> WRITTEN PROBLEM
Please rewrite the entries starting at the line that has "At what coordinates should I click to accomplish: Expand" and ending after the line that has "click(x=446, y=203)", swapping "wrench icon" for "spanner icon" and leaving everything else as it is.

**********

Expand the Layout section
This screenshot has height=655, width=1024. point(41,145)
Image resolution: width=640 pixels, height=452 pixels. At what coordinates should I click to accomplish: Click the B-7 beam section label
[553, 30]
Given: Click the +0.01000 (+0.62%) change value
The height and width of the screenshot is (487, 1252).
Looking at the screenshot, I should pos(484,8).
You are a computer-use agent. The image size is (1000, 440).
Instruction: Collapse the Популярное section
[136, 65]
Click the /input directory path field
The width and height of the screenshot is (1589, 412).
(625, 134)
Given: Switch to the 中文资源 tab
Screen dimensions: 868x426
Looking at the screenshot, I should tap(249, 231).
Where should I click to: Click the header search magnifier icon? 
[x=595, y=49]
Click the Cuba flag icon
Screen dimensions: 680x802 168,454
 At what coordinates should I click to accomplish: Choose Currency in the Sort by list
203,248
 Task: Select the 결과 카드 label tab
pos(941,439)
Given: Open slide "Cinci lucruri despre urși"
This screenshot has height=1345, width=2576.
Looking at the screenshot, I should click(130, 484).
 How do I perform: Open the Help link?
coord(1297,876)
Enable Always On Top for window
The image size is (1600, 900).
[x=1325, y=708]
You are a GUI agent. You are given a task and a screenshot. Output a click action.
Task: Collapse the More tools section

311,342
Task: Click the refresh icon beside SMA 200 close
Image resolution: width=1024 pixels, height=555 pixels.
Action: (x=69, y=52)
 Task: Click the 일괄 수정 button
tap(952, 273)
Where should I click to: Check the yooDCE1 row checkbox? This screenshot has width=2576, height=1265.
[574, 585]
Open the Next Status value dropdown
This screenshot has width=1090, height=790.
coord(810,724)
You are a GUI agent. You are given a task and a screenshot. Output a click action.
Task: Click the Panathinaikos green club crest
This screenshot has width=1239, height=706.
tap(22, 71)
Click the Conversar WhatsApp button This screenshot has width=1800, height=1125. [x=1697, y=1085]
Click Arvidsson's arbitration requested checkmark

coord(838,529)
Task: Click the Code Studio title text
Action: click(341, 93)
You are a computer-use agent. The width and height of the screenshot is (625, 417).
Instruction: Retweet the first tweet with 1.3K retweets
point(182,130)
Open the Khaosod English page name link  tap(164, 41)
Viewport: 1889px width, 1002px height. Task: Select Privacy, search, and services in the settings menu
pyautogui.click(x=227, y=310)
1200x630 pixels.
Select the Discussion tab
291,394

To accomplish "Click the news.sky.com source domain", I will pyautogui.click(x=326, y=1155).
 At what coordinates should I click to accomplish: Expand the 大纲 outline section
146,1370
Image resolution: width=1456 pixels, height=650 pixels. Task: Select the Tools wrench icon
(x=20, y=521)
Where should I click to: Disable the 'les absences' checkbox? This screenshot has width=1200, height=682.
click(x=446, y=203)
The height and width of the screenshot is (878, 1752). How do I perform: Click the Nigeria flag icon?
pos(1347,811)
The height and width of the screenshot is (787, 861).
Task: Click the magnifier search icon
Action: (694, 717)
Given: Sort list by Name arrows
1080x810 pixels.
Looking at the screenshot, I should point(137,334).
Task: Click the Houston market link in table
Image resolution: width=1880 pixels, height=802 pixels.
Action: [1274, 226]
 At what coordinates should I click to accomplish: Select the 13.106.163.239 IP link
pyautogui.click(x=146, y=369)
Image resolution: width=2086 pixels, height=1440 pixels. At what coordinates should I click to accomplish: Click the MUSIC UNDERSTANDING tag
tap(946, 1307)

**********

> RESPONSE BELOW
 At what coordinates should I click to accomplish: Expand the 大纲 outline section
146,1370
Image resolution: width=1456 pixels, height=650 pixels. Task: Select the Tools spanner icon
(x=20, y=521)
Where should I click to: Disable the 'les absences' checkbox? This screenshot has width=1200, height=682.
click(x=446, y=203)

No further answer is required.